The result is that we don’t know what our icons stand for. We only know them through popular culture. Not just our icons, but any icon. Foreigners are alarmed to see copies of Adolf Hitler’s Mein Kampf sold on India’s streets. Many draw a link between that and the growing support for authoritarianism and hate crimes. I don’t worry about people buying Mein Kampf. I am confident that 9 out of 10 people who buy it don’t read it. The book is for the shelves.

What we see here is iconophilia — a fascination with iconography. Much more popular than Mein Kampf is Che Guevara. When businessman Arindam Chaudhuri and Republic TV anchor Arnab Goswami name their children Che, they’re certainly not advocating for revolution in India. More likely, they are just taken in by the cult of Che, the Che T-Shirts people used to wear. Cool guy. Nice hair. Fancy cap.


Also read: Wear Che Guevara, Johnny Walker and Gandhi on your T-shirts, but it says nothing about you


What do our icons stand for?

Visual representations of Rabindranath Tagore and Subhas Chandra Bose are familiar to every Indian. From Ladakh to Leh, Indians are made familiar with them in school. Most of us don’t even know what Tagore stood for, or whether Subhas Chandra Bose was a secularist. Do we realise what would have happened had Bose succeeded in his plans, given who he was allying with? Do we understand that Tagore placed humanism over nationalism, and was in fact so troubled by the negative potential of nationalism that he had differences with Gandhi about it?

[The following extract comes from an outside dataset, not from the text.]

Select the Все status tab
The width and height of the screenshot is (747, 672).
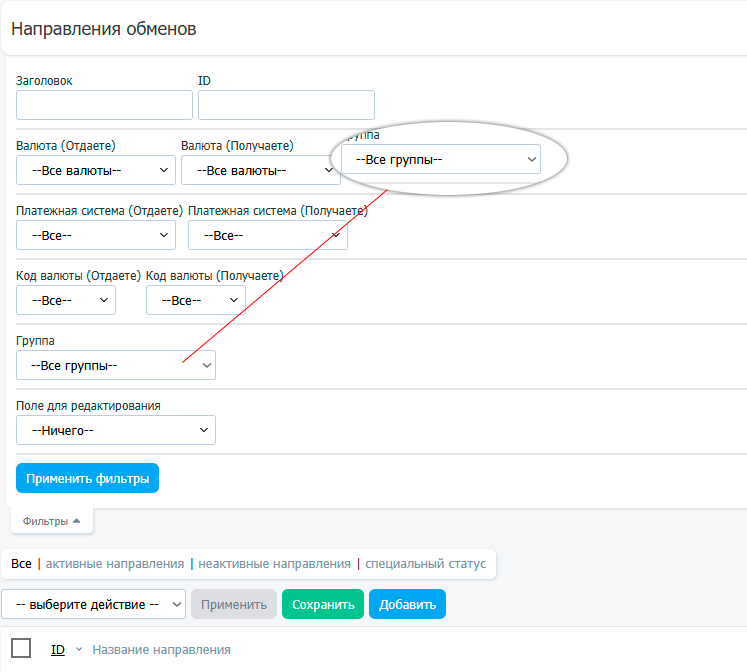tap(21, 564)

Yes, you can hear Rabindrasangeet across Bengal. We are an oral culture. The progressive worldview of Tagore, however, is for the libraries and universities. What is important about Tagore in popular culture is that he was the first Indian to have won a Nobel prize, not what he won the Nobel prize for. How many people do you know who can tell what his collection of poems Gitanjali is about, let alone having read it?

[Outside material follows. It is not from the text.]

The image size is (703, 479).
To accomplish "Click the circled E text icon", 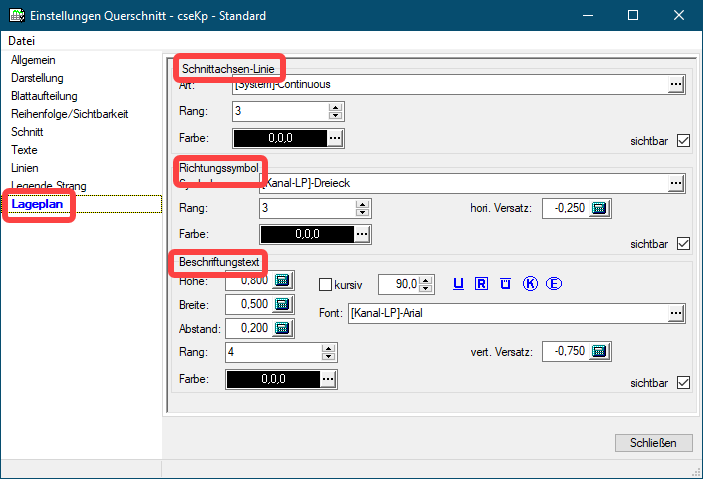I will pyautogui.click(x=554, y=284).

Also read: 10 Ambedkar quotes that show why the BJP can’t co-opt him


In any other country, you’d expect the literary works of a Nobel-winning author to be part of popular culture. Not in India. That’s why Narendra Modi can transform into Tagore. If Indians, other than a few bhadraloks in Kolkata, actually knew what Tagore stood for, Modi would not be able to appropriate him. It would have been as impossible as, say, Modi appropriating Nehru — because, in Nehru’s case, at least his commitment to secularism is part of popular discourse.

The Bharatiya Janata Party’s appropriation of Dalit icon B.R. Ambedkar is, similarly, an act of dealing with iconography over ideas. The Dalit movement does have a culture of actually reading Ambedkar, though the thick volumes of his collected writings are mostly for the shelves. The Ambedkarite movement focuses more on reading about Ambedkar’s life than his message. If the Dalit masses who install Ambedkar’s photos on their walls actually read him, we would have a lot more Buddhists in India!

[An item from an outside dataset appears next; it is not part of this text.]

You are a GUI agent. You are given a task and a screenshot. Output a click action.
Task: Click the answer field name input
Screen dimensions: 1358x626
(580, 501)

Nevertheless, thanks to Ambedkar’s emphasis on education, and the revival of his political import since the ‘90s, a lot more people read Ambedkar than, say, Gandhi. Or Maulana Azad. It is a wonder that the BJP hasn’t yet appropriated Azad, given what we know by now of his criticism of the Congress. It’s just that the BJP today doesn’t even need ‘good’ Muslims.


Also read: To save the republic, India must read these books


Need to engage with texts

The Congress and others can also appropriate icons just as easily. Since people only relate to the photo, the clothes, the visage — anyone can appropriate any icon. This is why politicians can subvert the Constitution and still swear by it. Is there a culture of reading, discussing or understanding the Constitution and its import?

Symbols can be hollowed out of meaning, and then imbued with new meaning. In its post-Indira stupor, the Congress party gave up on the joint venture Nehru had forged between nationalism and secularism. This meant the Rashtriya Swayamsevak Sangh (RSS) no longer needed to avoid the Indian flag, or see it as antithetical to the Hindu nationalist project. When the RSS began to salute the Indian national flag, it began the process of imbuing it with its own agenda. Today, Modi has combined nationalism with Hindutva. The reclaiming of the Indian flag in the anti-CAA movement is, thus, of great significance.

What we need is a culture of reading and engaging with texts. A healthy society would have reading clubs where the ideas of great icons would be discussed and understood, in agreement or disagreement.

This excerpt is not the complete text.